Optimal Design of Automated Market Makers on Decentralized Exchanges
Xue Dong He, Chen Yang, Yutian Zhou

TL;DR
This paper models the optimal design of automated market makers on decentralized exchanges, focusing on liquidity provision strategies, fee setting, and pricing functions to maximize provider utility under risk aversion.
Contribution
It introduces a model for optimal liquidity provision and derives the optimal market maker design considering risk-averse liquidity providers.
Findings
Optimal trading fee increases with asset volatility.
Pricing function ensures efficient asset allocation.

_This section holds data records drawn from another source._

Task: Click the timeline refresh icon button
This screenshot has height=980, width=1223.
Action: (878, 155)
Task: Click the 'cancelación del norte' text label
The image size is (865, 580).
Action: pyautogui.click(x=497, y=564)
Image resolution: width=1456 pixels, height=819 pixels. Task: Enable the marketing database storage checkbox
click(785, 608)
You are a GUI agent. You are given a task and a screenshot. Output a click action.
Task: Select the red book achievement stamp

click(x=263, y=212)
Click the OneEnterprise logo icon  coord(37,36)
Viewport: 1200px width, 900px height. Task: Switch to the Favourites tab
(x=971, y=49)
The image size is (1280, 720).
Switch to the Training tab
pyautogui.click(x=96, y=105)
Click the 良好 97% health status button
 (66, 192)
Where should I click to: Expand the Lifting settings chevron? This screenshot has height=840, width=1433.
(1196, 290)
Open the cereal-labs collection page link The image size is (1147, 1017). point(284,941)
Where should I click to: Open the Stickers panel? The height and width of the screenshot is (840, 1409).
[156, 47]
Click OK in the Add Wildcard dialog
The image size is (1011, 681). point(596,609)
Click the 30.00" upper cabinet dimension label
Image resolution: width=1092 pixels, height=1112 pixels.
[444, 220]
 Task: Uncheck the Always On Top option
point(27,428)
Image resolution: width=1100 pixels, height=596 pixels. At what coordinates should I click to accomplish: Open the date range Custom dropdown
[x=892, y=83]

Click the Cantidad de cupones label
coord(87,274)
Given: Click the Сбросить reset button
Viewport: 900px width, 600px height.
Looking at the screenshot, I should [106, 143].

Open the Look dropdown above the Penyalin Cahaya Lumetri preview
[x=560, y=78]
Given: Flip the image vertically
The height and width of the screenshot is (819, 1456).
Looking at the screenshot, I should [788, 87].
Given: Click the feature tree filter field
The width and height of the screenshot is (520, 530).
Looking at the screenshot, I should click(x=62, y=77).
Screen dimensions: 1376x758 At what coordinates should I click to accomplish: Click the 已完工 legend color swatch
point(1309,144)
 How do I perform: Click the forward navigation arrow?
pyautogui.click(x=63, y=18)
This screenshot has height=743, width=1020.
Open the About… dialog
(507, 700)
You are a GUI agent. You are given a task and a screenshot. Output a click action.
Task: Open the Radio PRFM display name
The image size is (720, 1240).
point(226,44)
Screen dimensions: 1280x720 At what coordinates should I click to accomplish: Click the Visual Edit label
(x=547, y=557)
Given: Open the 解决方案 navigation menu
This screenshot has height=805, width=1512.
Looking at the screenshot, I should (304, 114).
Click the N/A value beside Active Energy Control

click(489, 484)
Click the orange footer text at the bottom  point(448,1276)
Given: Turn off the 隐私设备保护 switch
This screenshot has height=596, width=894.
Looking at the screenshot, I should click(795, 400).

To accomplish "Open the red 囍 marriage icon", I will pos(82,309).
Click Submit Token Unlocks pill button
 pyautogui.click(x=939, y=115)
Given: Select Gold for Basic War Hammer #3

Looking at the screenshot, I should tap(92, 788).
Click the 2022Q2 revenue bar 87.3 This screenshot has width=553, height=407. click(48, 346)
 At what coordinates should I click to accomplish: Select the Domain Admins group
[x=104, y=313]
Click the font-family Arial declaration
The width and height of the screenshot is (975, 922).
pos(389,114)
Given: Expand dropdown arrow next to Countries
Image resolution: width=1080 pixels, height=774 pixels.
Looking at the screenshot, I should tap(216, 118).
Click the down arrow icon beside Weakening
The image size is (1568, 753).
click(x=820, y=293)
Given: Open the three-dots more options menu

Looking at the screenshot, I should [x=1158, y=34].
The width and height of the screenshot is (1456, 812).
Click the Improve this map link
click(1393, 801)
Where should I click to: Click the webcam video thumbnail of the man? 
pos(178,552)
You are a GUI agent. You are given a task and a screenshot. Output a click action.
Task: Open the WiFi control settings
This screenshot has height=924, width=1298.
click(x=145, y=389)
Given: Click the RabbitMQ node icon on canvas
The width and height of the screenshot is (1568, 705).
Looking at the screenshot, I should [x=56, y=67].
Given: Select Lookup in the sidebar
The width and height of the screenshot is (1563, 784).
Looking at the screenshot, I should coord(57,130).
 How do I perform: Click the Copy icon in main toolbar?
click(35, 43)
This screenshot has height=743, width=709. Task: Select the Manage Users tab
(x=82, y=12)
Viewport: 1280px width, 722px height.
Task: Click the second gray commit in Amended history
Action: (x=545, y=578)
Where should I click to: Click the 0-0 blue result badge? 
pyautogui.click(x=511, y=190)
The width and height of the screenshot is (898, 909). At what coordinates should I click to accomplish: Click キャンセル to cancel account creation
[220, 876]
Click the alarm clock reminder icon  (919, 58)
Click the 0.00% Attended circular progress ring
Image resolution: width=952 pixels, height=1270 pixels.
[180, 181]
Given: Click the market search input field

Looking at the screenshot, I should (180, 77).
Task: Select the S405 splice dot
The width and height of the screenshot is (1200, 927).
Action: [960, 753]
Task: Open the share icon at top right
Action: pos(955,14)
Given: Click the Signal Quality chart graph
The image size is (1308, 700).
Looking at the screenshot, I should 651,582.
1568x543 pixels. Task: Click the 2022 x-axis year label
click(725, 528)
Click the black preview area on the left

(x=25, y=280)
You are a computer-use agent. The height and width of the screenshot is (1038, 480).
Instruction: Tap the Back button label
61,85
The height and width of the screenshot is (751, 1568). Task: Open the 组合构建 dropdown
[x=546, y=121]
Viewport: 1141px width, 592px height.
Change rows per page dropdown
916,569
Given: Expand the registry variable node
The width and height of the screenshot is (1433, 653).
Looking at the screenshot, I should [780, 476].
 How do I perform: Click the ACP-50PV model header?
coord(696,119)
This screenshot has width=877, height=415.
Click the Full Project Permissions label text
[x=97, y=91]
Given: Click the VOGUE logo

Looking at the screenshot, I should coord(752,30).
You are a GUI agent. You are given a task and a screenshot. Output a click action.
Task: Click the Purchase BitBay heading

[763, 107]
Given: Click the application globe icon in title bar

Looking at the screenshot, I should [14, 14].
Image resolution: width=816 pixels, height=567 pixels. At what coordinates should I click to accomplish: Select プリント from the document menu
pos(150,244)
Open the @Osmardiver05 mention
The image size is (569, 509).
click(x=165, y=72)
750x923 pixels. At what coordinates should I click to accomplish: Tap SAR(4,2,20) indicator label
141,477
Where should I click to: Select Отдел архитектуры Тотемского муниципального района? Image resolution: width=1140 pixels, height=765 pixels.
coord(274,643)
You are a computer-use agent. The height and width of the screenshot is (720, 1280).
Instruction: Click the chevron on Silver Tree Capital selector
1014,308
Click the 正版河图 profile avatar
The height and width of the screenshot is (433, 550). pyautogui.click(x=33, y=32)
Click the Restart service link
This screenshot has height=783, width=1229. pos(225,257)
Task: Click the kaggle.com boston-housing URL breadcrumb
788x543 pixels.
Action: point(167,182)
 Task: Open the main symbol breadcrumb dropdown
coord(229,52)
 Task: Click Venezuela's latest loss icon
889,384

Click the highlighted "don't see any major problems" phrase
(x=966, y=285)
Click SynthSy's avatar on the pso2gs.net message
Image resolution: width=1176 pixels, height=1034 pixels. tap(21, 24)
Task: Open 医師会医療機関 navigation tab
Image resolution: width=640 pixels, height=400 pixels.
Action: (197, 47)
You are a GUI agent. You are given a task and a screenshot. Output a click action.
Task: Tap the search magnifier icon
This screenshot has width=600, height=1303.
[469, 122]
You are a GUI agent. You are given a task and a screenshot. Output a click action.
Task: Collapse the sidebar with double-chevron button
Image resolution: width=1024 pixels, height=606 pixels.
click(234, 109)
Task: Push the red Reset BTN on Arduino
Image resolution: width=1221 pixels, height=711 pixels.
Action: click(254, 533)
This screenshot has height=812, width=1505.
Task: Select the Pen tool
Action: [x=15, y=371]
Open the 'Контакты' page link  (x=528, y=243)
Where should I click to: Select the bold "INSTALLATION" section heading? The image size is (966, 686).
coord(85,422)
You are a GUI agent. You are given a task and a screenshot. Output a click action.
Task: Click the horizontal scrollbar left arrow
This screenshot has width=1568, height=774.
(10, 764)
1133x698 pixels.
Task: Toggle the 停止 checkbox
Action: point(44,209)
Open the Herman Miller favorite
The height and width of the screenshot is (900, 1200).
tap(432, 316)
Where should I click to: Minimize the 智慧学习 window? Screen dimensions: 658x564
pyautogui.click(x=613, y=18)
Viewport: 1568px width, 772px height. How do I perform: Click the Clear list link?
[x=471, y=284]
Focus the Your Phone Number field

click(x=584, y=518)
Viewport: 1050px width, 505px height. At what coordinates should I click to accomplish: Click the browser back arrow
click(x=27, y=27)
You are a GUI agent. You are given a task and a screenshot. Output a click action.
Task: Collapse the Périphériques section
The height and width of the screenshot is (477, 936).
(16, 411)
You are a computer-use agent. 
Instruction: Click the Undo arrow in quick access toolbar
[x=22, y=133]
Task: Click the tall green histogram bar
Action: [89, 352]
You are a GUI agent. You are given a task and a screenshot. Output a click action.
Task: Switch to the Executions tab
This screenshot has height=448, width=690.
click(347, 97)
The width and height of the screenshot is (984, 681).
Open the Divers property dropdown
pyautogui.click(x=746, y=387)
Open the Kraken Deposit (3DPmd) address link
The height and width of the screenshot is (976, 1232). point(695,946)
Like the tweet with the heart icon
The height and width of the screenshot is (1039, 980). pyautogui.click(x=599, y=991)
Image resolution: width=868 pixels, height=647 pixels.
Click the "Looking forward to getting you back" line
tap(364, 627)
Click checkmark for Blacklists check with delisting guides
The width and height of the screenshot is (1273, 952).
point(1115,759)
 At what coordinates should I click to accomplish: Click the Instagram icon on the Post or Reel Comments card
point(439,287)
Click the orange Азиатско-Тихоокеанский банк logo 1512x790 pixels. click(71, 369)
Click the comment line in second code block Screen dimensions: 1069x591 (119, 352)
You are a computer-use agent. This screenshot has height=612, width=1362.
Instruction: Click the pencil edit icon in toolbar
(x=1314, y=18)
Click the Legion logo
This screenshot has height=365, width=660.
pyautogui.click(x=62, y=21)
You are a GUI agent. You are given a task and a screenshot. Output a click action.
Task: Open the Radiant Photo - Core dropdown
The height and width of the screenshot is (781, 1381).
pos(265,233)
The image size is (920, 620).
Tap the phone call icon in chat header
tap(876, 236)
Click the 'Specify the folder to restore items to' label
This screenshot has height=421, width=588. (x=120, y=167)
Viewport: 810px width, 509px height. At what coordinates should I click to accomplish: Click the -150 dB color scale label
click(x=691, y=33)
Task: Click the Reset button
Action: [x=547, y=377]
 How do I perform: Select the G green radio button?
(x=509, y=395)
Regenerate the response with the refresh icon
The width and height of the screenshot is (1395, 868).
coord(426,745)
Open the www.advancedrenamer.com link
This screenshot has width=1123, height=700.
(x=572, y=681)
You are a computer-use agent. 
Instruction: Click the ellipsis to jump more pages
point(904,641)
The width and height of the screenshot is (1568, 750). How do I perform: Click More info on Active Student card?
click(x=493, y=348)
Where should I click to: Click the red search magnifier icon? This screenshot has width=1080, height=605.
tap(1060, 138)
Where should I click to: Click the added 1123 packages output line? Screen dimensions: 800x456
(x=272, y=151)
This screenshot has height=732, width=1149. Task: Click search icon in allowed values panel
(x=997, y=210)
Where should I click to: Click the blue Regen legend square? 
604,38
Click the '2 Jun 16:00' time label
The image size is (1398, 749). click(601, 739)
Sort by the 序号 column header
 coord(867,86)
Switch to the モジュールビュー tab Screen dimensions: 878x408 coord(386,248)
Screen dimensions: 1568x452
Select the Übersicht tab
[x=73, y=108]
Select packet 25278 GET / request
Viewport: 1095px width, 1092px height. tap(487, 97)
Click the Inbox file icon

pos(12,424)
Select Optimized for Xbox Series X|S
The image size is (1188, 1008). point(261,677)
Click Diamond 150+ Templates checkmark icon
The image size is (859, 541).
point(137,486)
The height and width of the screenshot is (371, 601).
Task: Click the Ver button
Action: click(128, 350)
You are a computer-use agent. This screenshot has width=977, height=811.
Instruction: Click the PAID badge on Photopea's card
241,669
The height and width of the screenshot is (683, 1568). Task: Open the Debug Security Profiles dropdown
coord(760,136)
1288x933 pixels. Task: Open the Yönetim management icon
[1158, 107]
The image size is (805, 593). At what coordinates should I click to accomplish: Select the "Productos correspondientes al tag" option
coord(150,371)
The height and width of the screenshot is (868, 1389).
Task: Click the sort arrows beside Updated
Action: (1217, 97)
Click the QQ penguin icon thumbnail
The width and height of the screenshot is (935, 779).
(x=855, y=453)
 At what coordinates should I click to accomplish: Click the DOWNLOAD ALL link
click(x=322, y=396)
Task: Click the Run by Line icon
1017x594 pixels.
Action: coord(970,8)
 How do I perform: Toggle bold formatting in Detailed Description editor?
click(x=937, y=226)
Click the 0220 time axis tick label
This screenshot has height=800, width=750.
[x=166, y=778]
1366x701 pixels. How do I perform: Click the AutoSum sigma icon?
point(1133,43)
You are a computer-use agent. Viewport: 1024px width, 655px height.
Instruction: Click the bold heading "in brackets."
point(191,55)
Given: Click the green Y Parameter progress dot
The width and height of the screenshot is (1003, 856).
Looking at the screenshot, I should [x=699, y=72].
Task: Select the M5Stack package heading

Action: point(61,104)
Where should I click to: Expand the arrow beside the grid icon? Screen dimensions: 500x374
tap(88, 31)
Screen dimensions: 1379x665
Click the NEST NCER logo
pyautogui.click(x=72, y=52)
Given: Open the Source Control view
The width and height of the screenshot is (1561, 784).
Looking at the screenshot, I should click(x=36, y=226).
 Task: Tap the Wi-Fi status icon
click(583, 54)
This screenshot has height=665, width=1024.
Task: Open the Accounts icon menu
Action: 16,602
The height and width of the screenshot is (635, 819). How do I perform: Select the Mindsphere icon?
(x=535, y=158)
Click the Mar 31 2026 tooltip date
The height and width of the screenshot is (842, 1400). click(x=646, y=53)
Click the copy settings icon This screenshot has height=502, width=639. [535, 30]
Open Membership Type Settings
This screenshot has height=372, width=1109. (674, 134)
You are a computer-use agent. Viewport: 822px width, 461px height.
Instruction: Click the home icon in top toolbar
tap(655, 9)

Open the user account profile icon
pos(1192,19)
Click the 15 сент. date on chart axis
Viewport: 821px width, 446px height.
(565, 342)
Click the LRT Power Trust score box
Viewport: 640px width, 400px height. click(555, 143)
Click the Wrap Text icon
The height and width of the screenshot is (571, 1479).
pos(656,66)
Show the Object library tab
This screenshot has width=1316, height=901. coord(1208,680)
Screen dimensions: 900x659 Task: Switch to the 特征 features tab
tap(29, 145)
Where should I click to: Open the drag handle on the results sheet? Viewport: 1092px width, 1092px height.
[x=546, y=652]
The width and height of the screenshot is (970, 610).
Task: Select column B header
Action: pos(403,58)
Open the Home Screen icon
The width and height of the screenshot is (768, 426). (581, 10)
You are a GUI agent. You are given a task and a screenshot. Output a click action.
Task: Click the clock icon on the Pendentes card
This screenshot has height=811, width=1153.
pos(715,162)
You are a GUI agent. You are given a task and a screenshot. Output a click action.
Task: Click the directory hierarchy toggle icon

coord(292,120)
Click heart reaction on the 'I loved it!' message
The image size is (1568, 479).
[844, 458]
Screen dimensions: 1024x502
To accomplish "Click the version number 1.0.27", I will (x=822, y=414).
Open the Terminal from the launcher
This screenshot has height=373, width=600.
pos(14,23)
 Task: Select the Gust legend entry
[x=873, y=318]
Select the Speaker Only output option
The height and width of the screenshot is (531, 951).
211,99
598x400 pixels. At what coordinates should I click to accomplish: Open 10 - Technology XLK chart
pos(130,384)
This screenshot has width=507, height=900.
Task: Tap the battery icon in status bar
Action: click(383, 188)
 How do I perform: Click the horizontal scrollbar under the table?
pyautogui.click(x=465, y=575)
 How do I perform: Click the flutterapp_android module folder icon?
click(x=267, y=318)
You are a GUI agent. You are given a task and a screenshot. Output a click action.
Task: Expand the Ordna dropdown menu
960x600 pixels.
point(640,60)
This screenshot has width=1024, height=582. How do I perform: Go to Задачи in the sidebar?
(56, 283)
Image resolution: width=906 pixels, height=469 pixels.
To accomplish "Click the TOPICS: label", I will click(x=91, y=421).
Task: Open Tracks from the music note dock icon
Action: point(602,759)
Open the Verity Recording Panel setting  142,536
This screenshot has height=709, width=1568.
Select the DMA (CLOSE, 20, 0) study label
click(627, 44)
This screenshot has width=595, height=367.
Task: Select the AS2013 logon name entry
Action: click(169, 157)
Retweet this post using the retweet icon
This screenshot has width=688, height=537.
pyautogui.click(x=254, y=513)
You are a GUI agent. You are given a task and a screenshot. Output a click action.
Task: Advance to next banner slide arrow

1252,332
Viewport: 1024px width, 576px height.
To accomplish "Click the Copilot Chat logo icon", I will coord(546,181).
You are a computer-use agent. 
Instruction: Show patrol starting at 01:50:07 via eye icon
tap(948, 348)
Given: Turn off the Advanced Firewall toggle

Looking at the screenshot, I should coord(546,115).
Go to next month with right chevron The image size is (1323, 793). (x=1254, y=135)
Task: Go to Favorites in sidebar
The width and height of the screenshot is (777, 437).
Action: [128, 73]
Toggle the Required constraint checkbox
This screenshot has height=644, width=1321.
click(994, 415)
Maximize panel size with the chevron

Derived strategies maximize liquidity provider utility.
Abstract
Automated market makers are a popular mechanism used on decentralized exchange, through which users trade assets with each other directly and automatically through a liquidity pool and a fixed pricing function. The liquidity provider contributes to the liquidity pool by supplying assets to the pool, and in return, they earn trading fees from investors who trade in the pool. We propose a model of optimal liquidity provision in which a risk-averse liquidity provider decides the amount of wealth she would invest in the decentralized market to provide liquidity in a two-asset pool, trade in a centralized market, and consume in multiple periods. We derive the liquidity provider's optimal strategy and the optimal design of the automated market maker that maximizes the liquidity provider's utility. We find that the optimal unit trading fee increases in the volatility of the fundamental…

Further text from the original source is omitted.